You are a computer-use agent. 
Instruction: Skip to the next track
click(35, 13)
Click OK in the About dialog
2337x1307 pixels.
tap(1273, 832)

■ **Written task**: Recast the items above as a JSON list of strings, with one string per line and blank lines omitted.

■ **Response to the exercise**:
[
  "You are a computer-use agent. ",
  "Instruction: Skip to the next track",
  "click(35, 13)",
  "Click OK in the About dialog",
  "2337x1307 pixels.",
  "tap(1273, 832)"
]